__PROMPT__:
Transcribe the data that follows in full. Leave out the pictures.

START MATERIAL SHOWN

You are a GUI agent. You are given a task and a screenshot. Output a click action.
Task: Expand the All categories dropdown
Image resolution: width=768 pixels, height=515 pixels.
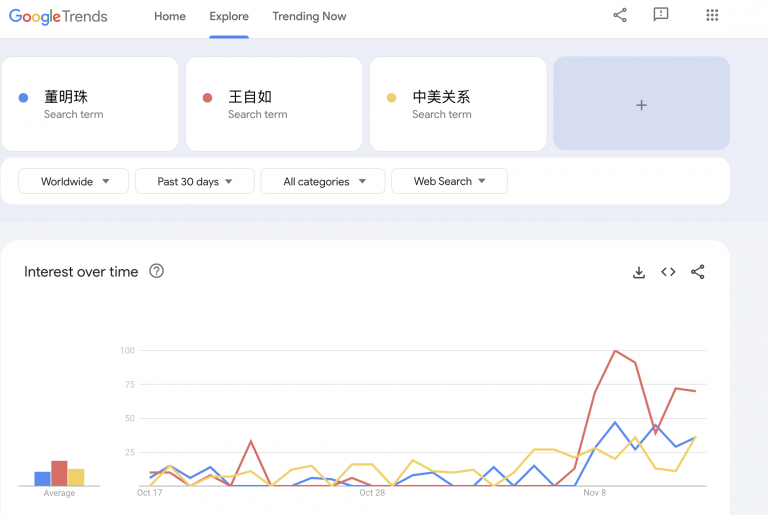pos(319,181)
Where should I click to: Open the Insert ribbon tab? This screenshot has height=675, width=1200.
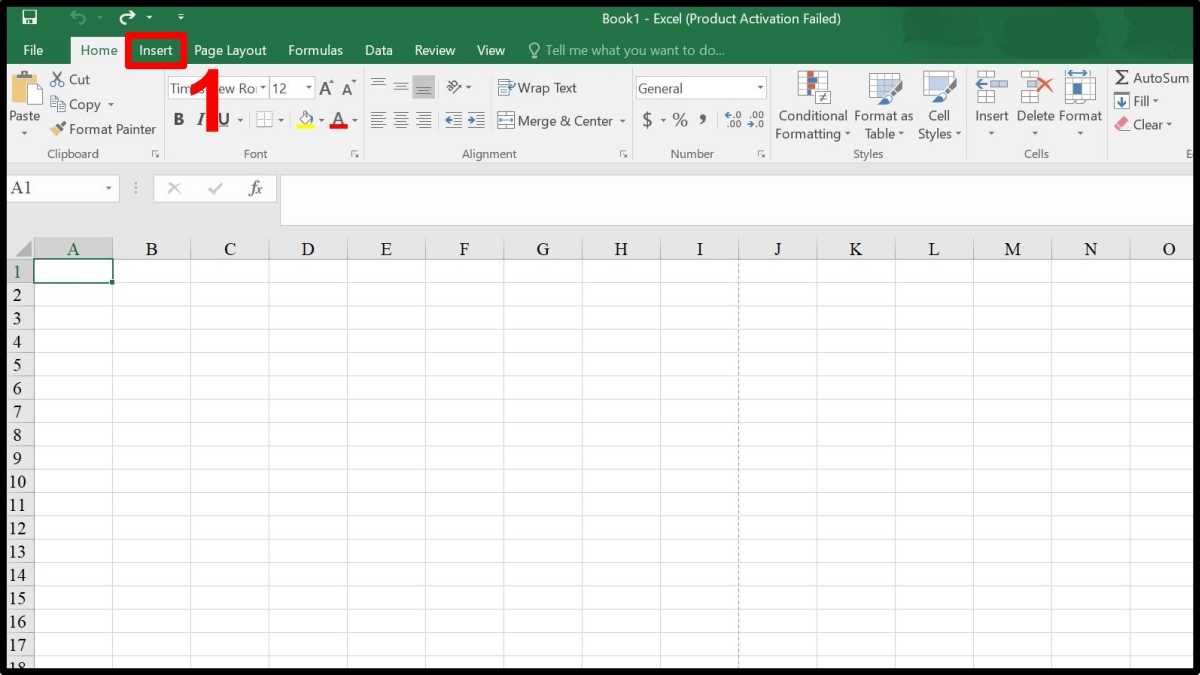(x=155, y=50)
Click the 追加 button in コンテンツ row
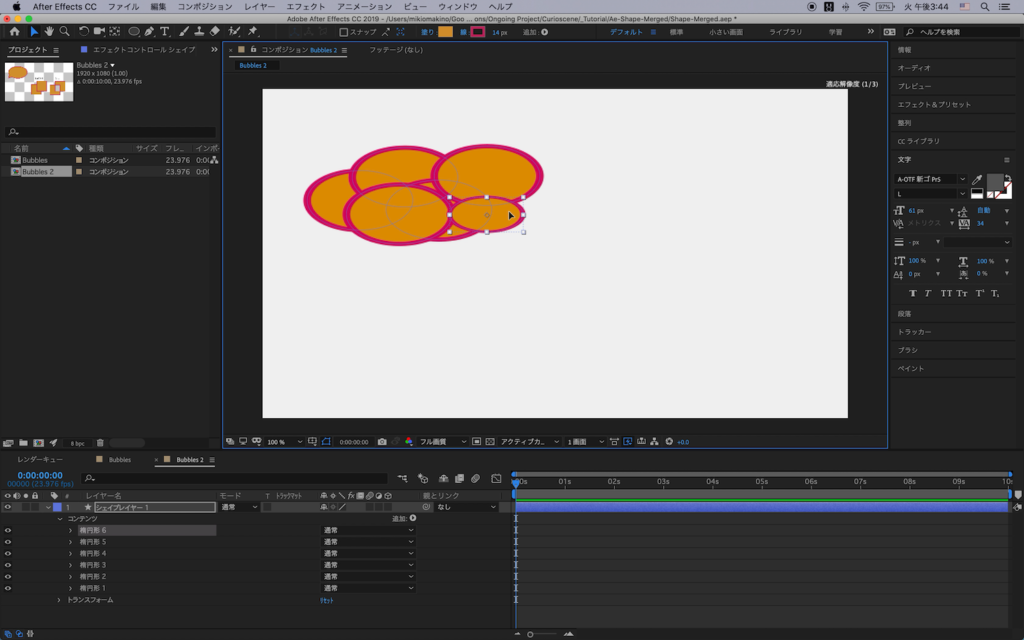The height and width of the screenshot is (640, 1024). point(412,518)
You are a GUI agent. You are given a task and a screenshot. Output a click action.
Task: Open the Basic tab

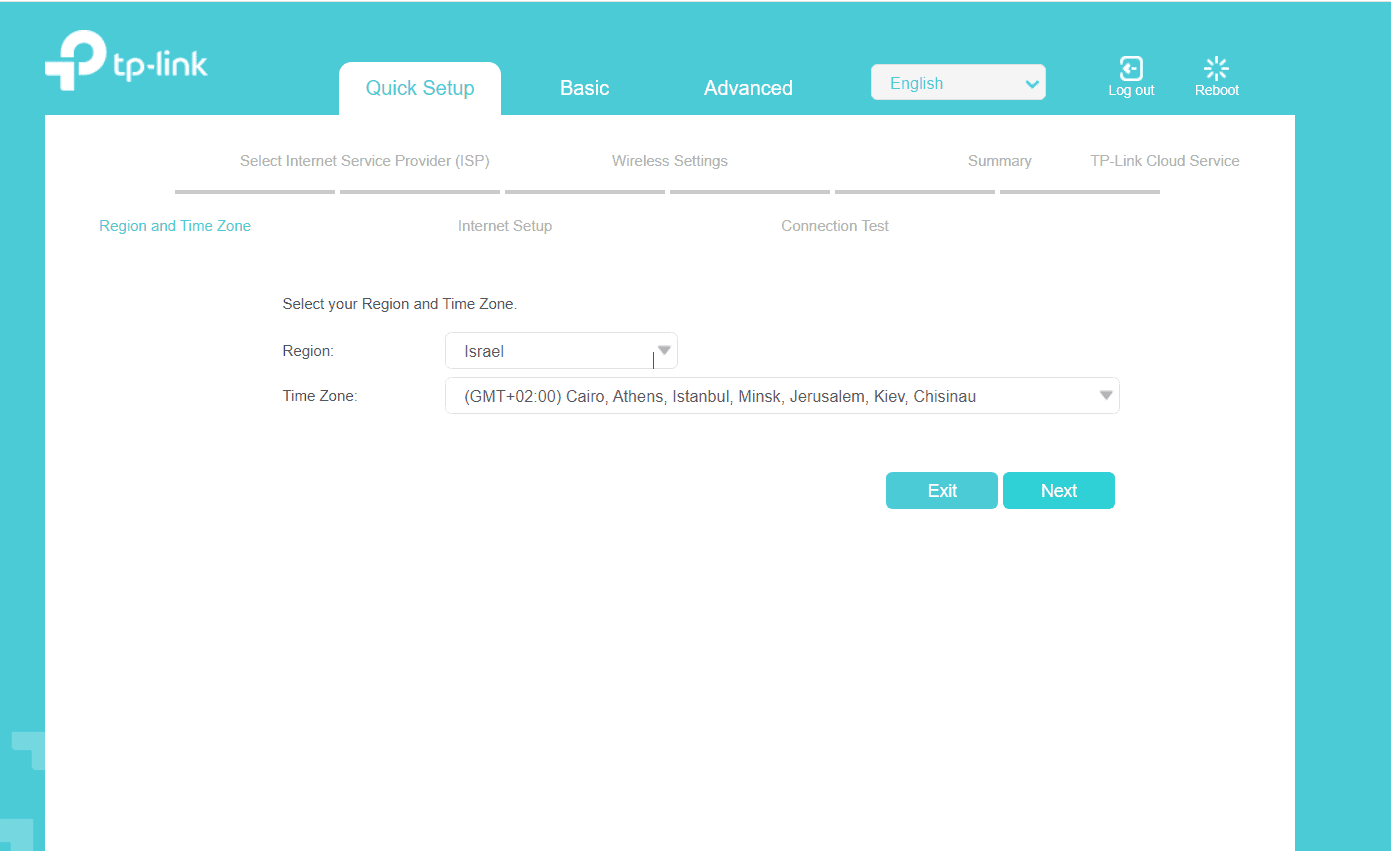point(584,88)
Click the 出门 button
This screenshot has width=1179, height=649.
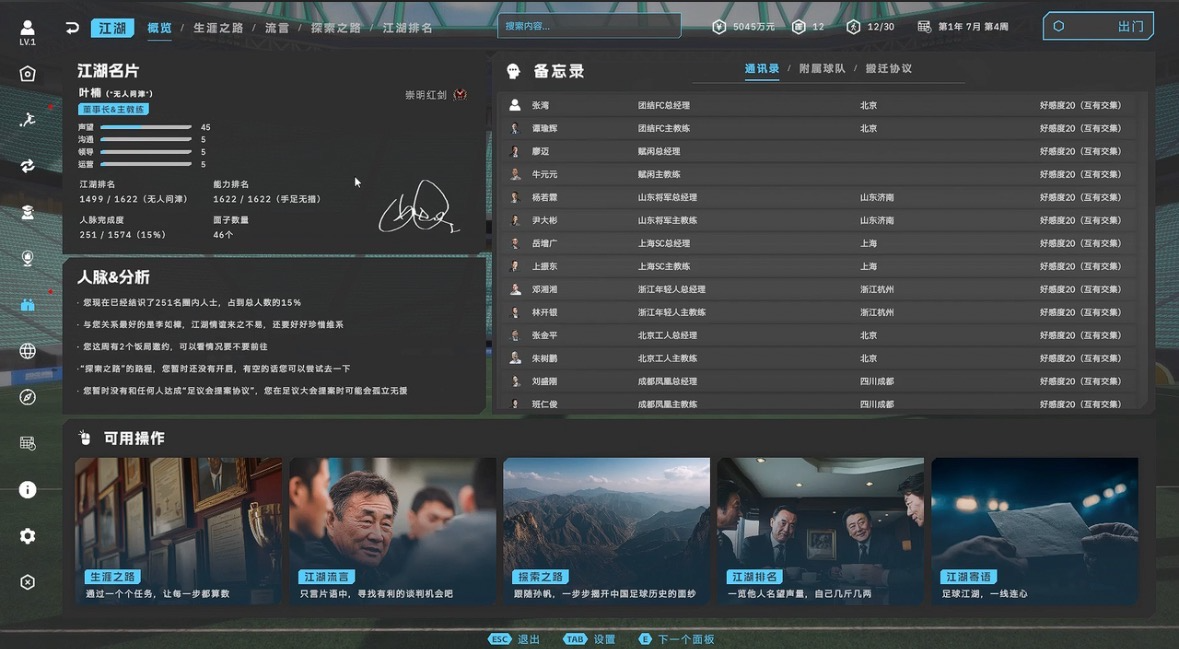pos(1097,26)
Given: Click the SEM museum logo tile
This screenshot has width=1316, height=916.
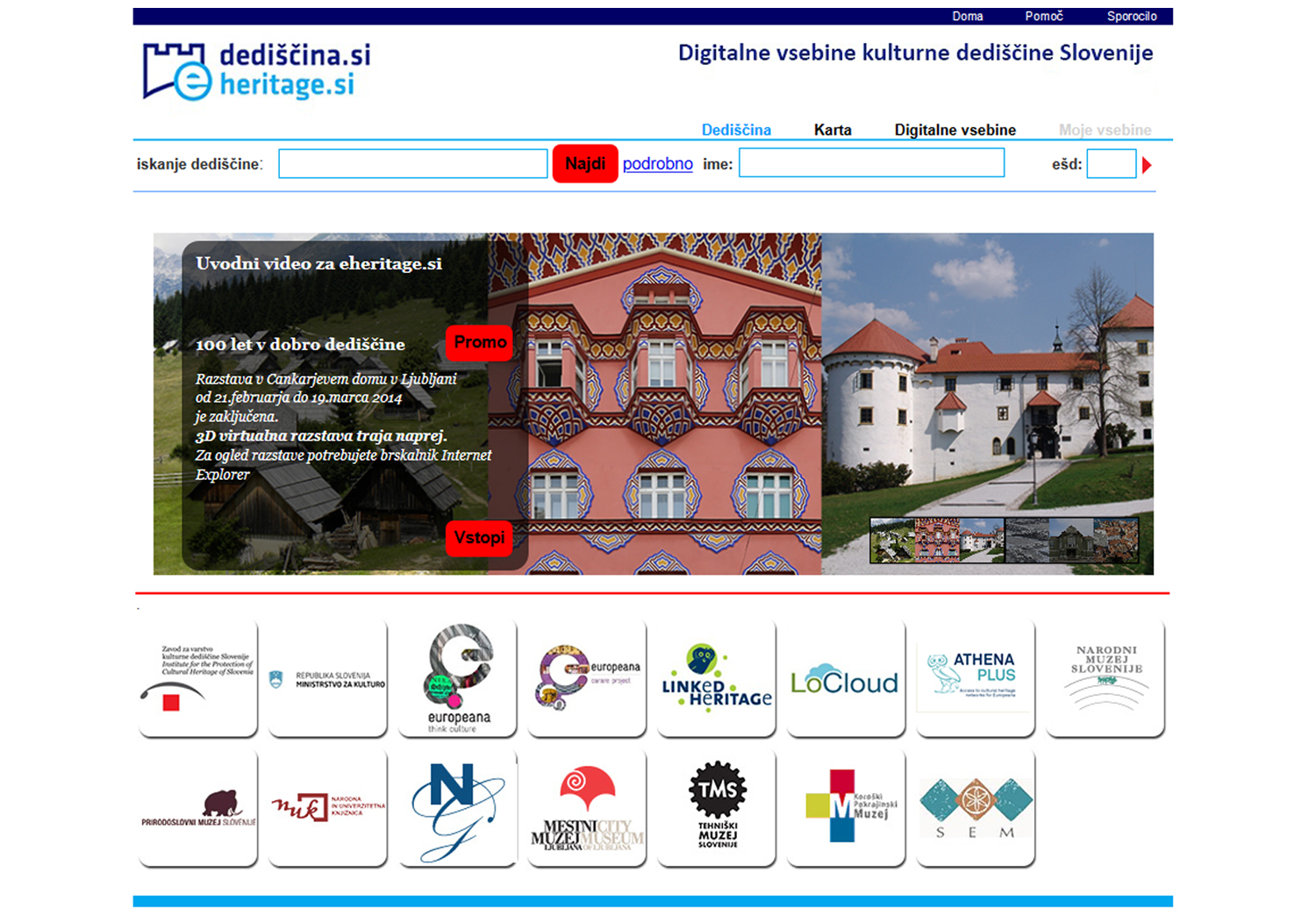Looking at the screenshot, I should (x=975, y=807).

END MATERIAL SHOWN

__WRITTEN REPLY__:
You are a GUI agent. You are given a task and a screenshot. Output a click action.
Task: Expand the All categories dropdown
Image resolution: width=768 pixels, height=515 pixels.
pos(319,181)
Where should I click to: Open the Insert ribbon tab? This screenshot has height=675, width=1200.
(x=155, y=50)
Click the 追加 button in コンテンツ row
The height and width of the screenshot is (640, 1024). point(412,518)
You are a GUI agent. You are given a task and a screenshot. Output a click action.
Task: Open the Basic tab

point(584,88)
Click the 出门 button
This screenshot has width=1179, height=649.
pos(1097,26)
Given: Click the SEM museum logo tile
This screenshot has width=1316, height=916.
Looking at the screenshot, I should (x=975, y=807).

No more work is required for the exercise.